• _INSTRUCTIONS_
- 1) From the account of grief and mental health, list each mental health struggle the writer says they personally faced during their teens and early twenties.
- 2) Repeat word for word the part of the account of grief and mental health starting with "On 5 September" and going on through "a terminal prognosis.".
╭─ PASSAGE SHOWN
On 5 September 2020 at 9.20am, my dad died of an aggressive form of bowel cancer in the care of St Barnabas Hospice in Worthing. Six months before that, at the start of the first COVID lockdown, he told my siblings and I that the doctors had given him a terminal prognosis.
One moment, in my head, my dad was fine. The next, I was faced with the reality of losing him. That was the year my life changed forever and my ongoing mental health struggles were put to the test.
Loss and my mental health
My mental health journey started long before the loss of my dad. At the age of 13, my identical twin sister got diagnosed with anorexia nervosa and spent the next eight years or so in and out of psychiatric units around the country.
During this time, my world was turned upside down. The pain of ‘losing’ my sister – and my best friend – led to me struggle with disordered eating, extreme social anxiety and periods of chronic loneliness throughout my teens and early twenties. This cocktail of mental health struggles affected my ability to make friends and form deep connections with others.
Like one third of people who are directly affected by a major loss, my mental health struggles intensified after my dad died. Faced with a global pandemic, ‘normal’ 22-year-olds were worrying about splitting up from their partners or figuring out how to still socialise whilst working from home. I, on the other hand, was spending every minute of my time trying to come to terms with the reality of my dad not being at my wedding or meeting his grandkids one day.
╰─
╭─ INFORMATION SUPPLIED
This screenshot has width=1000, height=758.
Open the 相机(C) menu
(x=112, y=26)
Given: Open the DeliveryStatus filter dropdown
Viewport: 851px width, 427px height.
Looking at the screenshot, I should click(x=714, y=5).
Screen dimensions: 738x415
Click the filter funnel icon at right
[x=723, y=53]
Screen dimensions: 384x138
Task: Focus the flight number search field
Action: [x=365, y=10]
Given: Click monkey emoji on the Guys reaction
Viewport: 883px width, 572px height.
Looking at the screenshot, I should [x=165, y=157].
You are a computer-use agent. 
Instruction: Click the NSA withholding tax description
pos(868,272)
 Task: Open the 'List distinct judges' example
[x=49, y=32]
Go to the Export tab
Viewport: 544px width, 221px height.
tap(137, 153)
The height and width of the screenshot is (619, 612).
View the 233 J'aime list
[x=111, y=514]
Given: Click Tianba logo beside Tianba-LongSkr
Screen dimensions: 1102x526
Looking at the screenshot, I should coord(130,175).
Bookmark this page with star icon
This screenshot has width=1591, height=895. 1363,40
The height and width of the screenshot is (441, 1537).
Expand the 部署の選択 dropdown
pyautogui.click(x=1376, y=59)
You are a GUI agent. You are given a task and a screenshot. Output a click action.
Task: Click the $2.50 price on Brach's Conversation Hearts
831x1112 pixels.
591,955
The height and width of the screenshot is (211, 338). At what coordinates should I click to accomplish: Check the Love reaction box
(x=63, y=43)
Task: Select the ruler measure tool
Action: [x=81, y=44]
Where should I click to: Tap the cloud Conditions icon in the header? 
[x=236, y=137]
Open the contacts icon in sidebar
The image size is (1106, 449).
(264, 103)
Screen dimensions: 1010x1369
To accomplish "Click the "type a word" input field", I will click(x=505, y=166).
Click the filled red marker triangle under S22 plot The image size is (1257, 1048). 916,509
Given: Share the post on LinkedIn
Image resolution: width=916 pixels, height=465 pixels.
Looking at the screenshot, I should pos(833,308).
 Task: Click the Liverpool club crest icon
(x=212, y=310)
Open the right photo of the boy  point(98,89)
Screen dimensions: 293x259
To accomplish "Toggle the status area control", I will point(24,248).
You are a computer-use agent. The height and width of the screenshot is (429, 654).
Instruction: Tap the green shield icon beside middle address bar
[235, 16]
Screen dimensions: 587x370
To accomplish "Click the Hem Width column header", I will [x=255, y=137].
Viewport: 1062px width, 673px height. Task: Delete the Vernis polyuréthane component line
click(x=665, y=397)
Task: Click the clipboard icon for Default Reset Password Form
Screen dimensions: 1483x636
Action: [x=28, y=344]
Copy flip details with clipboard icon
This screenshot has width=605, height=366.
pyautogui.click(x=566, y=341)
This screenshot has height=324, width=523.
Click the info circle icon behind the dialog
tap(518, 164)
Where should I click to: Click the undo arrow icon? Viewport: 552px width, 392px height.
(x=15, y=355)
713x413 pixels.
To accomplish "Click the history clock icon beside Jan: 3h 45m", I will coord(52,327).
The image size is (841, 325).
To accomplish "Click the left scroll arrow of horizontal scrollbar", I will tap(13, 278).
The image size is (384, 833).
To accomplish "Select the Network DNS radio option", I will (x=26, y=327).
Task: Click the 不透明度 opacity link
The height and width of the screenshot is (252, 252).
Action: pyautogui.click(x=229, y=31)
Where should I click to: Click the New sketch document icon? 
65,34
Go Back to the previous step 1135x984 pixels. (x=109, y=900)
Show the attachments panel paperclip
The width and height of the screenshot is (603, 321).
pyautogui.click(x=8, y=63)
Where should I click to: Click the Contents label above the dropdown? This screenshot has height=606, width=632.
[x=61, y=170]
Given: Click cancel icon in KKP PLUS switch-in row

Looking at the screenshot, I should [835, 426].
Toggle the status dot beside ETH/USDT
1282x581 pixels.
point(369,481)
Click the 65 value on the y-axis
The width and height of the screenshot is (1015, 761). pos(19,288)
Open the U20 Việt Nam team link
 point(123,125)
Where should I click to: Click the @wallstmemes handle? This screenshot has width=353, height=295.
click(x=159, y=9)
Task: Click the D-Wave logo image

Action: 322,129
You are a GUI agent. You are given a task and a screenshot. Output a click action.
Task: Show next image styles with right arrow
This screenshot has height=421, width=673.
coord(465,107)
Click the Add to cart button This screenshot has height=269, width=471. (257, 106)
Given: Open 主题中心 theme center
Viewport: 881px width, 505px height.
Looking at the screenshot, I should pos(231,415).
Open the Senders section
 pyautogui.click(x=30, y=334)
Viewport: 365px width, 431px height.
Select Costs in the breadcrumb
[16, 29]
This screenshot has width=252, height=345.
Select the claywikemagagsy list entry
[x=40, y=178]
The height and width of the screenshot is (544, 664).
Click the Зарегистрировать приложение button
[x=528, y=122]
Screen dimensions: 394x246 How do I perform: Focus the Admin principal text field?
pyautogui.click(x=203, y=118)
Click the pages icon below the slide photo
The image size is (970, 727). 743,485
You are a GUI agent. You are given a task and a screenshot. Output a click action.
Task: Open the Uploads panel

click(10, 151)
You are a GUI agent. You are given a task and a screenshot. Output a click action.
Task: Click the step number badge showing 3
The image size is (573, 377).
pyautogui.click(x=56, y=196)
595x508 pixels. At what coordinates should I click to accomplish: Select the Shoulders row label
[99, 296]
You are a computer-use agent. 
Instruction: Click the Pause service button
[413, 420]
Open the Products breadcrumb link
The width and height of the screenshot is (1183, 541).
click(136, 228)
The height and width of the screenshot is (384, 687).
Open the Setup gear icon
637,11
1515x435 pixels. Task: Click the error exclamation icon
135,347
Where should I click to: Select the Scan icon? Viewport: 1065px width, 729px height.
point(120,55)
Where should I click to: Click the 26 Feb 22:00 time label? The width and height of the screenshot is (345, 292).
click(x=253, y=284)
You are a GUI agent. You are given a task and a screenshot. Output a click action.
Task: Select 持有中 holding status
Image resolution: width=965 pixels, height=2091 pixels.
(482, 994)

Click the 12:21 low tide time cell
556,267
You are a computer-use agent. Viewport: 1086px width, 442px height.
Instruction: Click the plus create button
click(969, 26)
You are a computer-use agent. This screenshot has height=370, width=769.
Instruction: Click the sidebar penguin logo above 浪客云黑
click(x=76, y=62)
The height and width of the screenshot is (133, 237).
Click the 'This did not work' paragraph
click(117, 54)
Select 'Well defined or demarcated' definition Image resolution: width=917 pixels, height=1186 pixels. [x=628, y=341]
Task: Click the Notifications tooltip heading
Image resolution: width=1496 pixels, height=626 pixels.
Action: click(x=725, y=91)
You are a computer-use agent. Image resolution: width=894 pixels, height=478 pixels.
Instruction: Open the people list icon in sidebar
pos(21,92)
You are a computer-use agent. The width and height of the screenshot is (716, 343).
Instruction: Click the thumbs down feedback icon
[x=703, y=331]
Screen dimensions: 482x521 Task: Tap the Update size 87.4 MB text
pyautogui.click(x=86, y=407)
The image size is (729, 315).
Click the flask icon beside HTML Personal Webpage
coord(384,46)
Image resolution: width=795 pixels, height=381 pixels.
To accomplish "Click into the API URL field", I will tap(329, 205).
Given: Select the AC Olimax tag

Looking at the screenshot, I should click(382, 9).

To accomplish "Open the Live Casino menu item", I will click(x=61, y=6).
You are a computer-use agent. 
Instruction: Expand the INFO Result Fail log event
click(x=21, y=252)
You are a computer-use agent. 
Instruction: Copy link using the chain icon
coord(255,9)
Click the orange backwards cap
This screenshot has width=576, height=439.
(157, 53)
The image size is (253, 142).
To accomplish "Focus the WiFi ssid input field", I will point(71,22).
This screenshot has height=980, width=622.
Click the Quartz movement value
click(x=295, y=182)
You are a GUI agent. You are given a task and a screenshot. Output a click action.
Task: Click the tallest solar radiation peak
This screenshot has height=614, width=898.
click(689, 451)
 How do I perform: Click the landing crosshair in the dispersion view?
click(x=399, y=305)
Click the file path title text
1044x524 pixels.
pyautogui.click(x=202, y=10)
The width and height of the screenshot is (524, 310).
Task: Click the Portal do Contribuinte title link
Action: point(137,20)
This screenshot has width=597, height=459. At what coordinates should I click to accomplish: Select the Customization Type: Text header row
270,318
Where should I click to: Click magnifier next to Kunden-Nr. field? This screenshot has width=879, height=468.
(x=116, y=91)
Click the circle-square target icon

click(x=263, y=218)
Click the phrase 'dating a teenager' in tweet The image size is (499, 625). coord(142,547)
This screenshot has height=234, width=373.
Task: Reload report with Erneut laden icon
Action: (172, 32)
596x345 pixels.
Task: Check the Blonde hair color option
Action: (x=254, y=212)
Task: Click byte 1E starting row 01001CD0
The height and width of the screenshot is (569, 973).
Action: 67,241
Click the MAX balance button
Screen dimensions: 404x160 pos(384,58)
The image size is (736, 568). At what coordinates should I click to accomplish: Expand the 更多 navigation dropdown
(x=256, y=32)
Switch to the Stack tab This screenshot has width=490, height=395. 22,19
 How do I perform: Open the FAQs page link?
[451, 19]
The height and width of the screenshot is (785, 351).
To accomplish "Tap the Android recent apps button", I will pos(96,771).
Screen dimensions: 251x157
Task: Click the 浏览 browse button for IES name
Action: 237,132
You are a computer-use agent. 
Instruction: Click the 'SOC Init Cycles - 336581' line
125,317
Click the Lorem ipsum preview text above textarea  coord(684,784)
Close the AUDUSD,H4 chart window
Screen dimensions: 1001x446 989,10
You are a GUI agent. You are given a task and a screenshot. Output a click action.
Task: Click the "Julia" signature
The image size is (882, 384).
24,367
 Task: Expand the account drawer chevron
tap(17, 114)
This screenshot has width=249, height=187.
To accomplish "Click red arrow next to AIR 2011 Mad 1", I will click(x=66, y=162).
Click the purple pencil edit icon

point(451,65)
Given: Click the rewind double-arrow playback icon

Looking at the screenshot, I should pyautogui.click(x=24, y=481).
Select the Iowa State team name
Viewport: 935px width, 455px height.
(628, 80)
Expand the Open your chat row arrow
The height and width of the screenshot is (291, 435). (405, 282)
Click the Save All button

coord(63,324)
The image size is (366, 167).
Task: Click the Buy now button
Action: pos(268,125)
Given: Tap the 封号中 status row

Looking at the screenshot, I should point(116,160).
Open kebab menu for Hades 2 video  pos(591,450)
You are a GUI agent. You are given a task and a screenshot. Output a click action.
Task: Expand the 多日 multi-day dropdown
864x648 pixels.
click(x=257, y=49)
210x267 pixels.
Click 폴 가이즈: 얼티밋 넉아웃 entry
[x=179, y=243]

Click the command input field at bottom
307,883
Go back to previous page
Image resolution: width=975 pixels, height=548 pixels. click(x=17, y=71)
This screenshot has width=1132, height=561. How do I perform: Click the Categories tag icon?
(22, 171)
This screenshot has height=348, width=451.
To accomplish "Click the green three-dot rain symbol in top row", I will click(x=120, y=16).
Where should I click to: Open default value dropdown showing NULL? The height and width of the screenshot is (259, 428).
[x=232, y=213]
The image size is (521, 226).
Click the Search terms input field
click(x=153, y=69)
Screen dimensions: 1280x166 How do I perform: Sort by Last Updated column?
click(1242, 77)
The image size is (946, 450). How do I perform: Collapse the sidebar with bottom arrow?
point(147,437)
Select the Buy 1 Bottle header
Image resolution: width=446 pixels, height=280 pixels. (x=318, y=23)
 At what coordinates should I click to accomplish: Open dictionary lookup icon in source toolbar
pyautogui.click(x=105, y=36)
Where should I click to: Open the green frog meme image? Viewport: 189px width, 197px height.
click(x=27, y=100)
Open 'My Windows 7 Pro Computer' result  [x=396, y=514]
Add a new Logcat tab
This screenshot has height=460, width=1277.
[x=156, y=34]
╰─
• _EXERCISE RESULTS_
- 1)
- Disordered eating
- Extreme social anxiety
- Periods of chronic loneliness

- 2)
On 5 September 2020 at 9.20am, my dad died of an aggressive form of bowel cancer in the care of St Barnabas Hospice in Worthing. Six months before that, at the start of the first COVID lockdown, he told my siblings and I that the doctors had given him a terminal prognosis.